• **Série d'exercices**
**1.** Reproduisez à l'identique le passage de l'extrait qui va de « Outre la présence » jusqu'à « années plus tard. » inclus.
**2.** Dressez la liste de tous les réalisateurs que l'extrait rattache à un film dont il donne le titre.

• **Extrait du document**
« Macadam à deux voies » : c'est le titre en VF de « Two lane blacktop». Un road movie mythique, réalisé en 1971 par Monte Hellman, qui vient de sortir en DVD en deux superbes éditions, l'une chez
Criterion aux Etats-Unis, l'autre chez Carlotta en France. Lors d'un
concert à Los Angeles en février 2006 (disponible en DVD zone
1), Bruce Springsteen avait interprété « Millworker » de James Taylor, dont « Two lane blacktop » avait marqué la seule incursion au cinéma. Le Boss avait indiqué à cette occasion que « Two lane
» était son film préféré.
En voyant (ou revoyant) « Two lane », centré sur une Chevrolet 1955, impossible de ne pas penser à la chanson « Darkness on the edge of town
». Une différence quand même : chez Springsteen, la « Chevy » date de 1969. Comme « Easy Rider », certains Clint Eastwood, « Une histoire vraie » de David Lynch, ou le récent « Cars » de John
Lasseter, « Two lane » - comme son nom l'indique - célèbre une Amérique en voie de disparition, celle des routes à deux voies, loin des
complexes autoroutiers. Ceux qui, comme dans le fameux sketch de Jean Yanne, détestent les départementales, devront passer leur chemin !
Outre la présence de James Taylor, grande figure du folk-rock (et, comme les fidèles de ce blog le savent, ex-fiancé de Carly
Simon), ce film bénéficie aussi de la participation de Dennis Wilson, batteur des Beach Boys. Sans oublier l'excellent Warren Oates, habitué des films d'Hellman, et la discrète Laurie Bird, qui
s'est suicidée quelques années plus tard.
Alors, si, pour vous, le cinéma ne rime pas forcément avec rythme effréné et effets spéciaux, ne ratez pas ce film sublime. A ranger (pour les fans de Springsteen) dans la catégorie « Tom Joad »
plutôt que dans le rayon « Born to Run » !
« Into the wild », « No country for old men » : outre qu'ils confirment, après le « Jesse James » d'Andrew Dominik, le retour des grands espaces de
l'ouest dans le cinéma américain, ces deux nouveaux films ont en commun d'avoir comme héros des « tramps », c'est-à-dire des vagabonds. Une catégorie (a)sociale chère au coeur de Bruce
Springsteen, comme en témoignent les paroles de « Born to run ».
Le personnage central d'« Into the wild », Christopher McCandless (Emile Hirsch, une révélation),
est un vagabond solitaire, qui se rebaptise justement Supertramp. Il choisit, à 24 ans, de tout plaquer pour un retour à la nature sauvage (the wilderness) en Alaska. Le film de Sean Penn est
basé sur un roman à succès de Jon Krakauer, qui s'appuie lui-même sur l'histoire vraie de Christopher McCandless, survenue au début des
années 90.
S'il n'est pas un chef d'oeuvre du 7e art, « Into the wild » s'avère passionnant. Ce (trop) long métrage (140 mn) a l'originalité de mêler trois thématiques typiquement nord-américaines : la nature sauvage, avec son culte qui peut mener au drame (comme le montre le
dénouement); le road movie, avec ses rencontres qui placent le « héros » sur la voie de son destin ; la crise de jeunesse (« coming of age »), avec sa révolte légitime contre la société de
consommation et sa tendance à fuir le monde réel.

• **Données enregistrées**
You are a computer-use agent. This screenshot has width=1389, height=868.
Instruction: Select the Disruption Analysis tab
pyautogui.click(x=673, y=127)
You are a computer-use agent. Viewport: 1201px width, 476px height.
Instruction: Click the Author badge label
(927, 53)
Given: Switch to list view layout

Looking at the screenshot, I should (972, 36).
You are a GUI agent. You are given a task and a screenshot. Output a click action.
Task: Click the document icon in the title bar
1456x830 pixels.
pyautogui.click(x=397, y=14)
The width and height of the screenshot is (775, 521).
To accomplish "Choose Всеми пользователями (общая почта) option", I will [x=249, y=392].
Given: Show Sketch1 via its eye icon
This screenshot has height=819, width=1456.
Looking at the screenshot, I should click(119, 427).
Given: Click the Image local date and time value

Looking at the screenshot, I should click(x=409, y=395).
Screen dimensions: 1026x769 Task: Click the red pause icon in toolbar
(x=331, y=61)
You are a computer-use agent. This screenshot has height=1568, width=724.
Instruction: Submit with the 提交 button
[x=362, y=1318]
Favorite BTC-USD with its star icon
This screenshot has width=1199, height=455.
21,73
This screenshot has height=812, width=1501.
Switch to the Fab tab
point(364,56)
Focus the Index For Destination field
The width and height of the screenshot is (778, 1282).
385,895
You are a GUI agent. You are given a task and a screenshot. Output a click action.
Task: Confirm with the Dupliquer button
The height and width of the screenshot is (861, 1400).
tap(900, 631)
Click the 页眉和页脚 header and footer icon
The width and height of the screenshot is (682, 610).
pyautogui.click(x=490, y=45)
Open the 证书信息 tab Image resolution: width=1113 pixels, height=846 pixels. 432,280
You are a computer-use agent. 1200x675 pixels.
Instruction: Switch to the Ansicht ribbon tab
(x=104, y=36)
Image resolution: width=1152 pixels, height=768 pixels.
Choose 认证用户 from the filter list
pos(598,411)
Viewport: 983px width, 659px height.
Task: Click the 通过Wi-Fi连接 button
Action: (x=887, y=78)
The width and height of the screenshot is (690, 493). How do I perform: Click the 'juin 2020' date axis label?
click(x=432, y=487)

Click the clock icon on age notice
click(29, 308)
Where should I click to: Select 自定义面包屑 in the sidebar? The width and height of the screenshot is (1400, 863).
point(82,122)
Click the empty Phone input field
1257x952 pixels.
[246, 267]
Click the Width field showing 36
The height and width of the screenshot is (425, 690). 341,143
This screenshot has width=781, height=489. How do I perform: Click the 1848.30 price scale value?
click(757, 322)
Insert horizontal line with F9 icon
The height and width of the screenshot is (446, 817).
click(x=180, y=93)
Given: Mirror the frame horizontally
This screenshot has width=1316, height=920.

• **Corrigés**
**1.**
Outre la présence de James Taylor, grande figure du folk-rock (et, comme les fidèles de ce blog le savent, ex-fiancé de Carly
Simon), ce film bénéficie aussi de la participation de Dennis Wilson, batteur des Beach Boys. Sans oublier l'excellent Warren Oates, habitué des films d'Hellman, et la discrète Laurie Bird, qui
s'est suicidée quelques années plus tard.

**2.**
- Monte Hellman
- David Lynch
- John Lasseter
- Andrew Dominik
- Sean Penn